This article was written as part of the Rising Tide Foundation’s contribution to a conference celebrating the 75th Anniversary of Elbe Day on April 25-25, sponsored by the American University in Moscow where it was originally featured. The title of the conference was The Meaning of the Meeting on the Elbe after 75 Years: The Possibility and Necessity of Cooperation and featured speakers from over 40 nations. A fuller description of the event can be found here.

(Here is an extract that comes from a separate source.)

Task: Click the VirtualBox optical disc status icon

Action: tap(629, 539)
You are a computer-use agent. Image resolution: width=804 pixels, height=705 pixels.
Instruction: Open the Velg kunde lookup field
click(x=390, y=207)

-Rising Tide Foundation editorial
On April 14th, President Putin re-iterated his January 15th, 2020 call for a new system to be led by the 5 nuclear powers of the United Nations Security Council and guided by the UN Charter’s founding principles. The Kremlin stated that:
“The meeting was initiated by the [Russian] President as a visionary meeting and, naturally, the video conference format that is widely used now for crisis management does not possibly create the necessary atmosphere for such a visionary conversation, even more so for the heads of five members of the Security Council.”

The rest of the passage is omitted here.